● WHAT YOU WILL DO
A: Translate this sentence from the urban sound classification post into Spanish: "The script runner handles loading the source audio from disk, parsing the metadata about the source audio, and passing this information to the feature extractor and the model."
B: According to the urban sound classification post, how large is the dataset once the download is extracted?

● PAGE EXTRACT
◇ ◇ ◇
Urban Sound Classification with Librosa — tricky cross-validation

Featuring the Leave One Group Out strategy using scikit-learn

Marc Kelechava

Published in

Towards Data Science

11 min readAug 6, 2020

Outline

The goal of this post is two-fold:

I’ll show an example of implementing the results of an interesting research paper on classifying audio clips based on their sonic content. This will include applications of the librosa library, which is a Python package for music and audio analysis. The clips are short audio clips from city, and the classification task is predicting the appropriate category label.
I’ll show the importance of a valid cross-validation scheme. Given the nuances of the audio source dataset I’ll be using, it is very easy to accidentally leak information from the recording that will overfit your model and prevent it from generalizing. The solution is somewhat subtle so it seemed like a nice opportunity for a blog post.

Original research paper

http://www.justinsalamon.com/uploads/4/3/9/4/4394963/salamon_urbansound_acmmm14.pdf

Source dataset, by paper authors

https://urbansounddataset.weebly.com/urbansound8k.html

Summary of their dataset

“This dataset contains 8732 labeled sound excerpts (<=4s) of urban sounds from 10 classes: air_conditioner, car_horn, children_playing, dog_bark, drilling, engine_idling, gun_shot, jackhammer, siren, and street_music. The classes are drawn from the urban sound taxonomy.”

I’ll extract features from these sound excerpts and fit a classifier to predict one of the 10 classes. Let’s get started!

Note on my Code

I’ve created a repo that allows you to re-create my example in full:

Script runner: https://github.com/marcmuon/urban_sound_classification/blob/master/main.py
Feature extraction module: https://github.com/marcmuon/urban_sound_classification/blob/master/audio.py
Model module: https://github.com/marcmuon/urban_sound_classification/blob/master/model.py

The script runner handles loading the source audio from disk, parsing the metadata about the source audio, and passing this information to the feature extractor and the model.

Downloading the data

You can download the data, which extracts to 7.09GB, using this form from the research paper authors: https://urbansounddataset.weebly.com/download-urbansound8k.html

Directory structure [optional section — if you want to run this yourself]

Obviously you can fork the code and re-map it to whatever directory structure you want, but if you want to follow mine:

In your home directory: create a folder called datasets, and in there place the unzipped UrbanSound8K folder [from link in ‘Downloading the Data’]
Also in your home directory: create a projects folder and put the cloned repo there ending up with ~/projects/urban_sound_classification/…

Within the code, I use some methods to automatically write the extracted feature vectors for each audio file into ~/projects/urban_sound_classification/data

I do this because the feature extraction takes a long time and you won’t want to do it twice. There’s also code that checks to see if these feature vectors exist.

tl;dr — if you follow my directory structure, you can simply run the main.py script and everything should work!

Why this problem requires careful cross-validation

Note that the source data is split up into 10 sub-folders, labeled ‘Fold1’, ‘Fold2’, etc.

We have 8,732 four-second audio clips of various city sounds. These clips were manually created by the research paper authors, where they labeled them into groups such as ‘car horn’, ‘jackhammer’, ‘children playing’, and so on. In addition to the 10 folds, there are 10 classes.
◇ ◇ ◇
● GIVEN MATERIAL
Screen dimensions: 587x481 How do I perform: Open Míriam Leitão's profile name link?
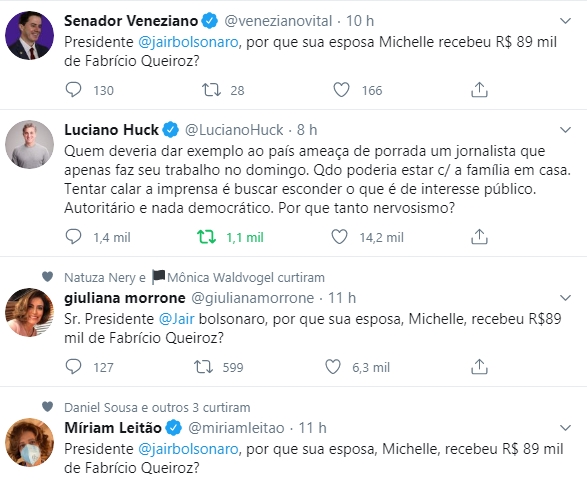tap(113, 427)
◇ ◇ ◇
● SOLUTIONS TO THE EXERCISE
A: El ejecutor de scripts se encarga de cargar el audio de origen desde el disco, analizar los metadatos del audio de origen y pasar esta información al extractor de características y al modelo.

B: 7.09GB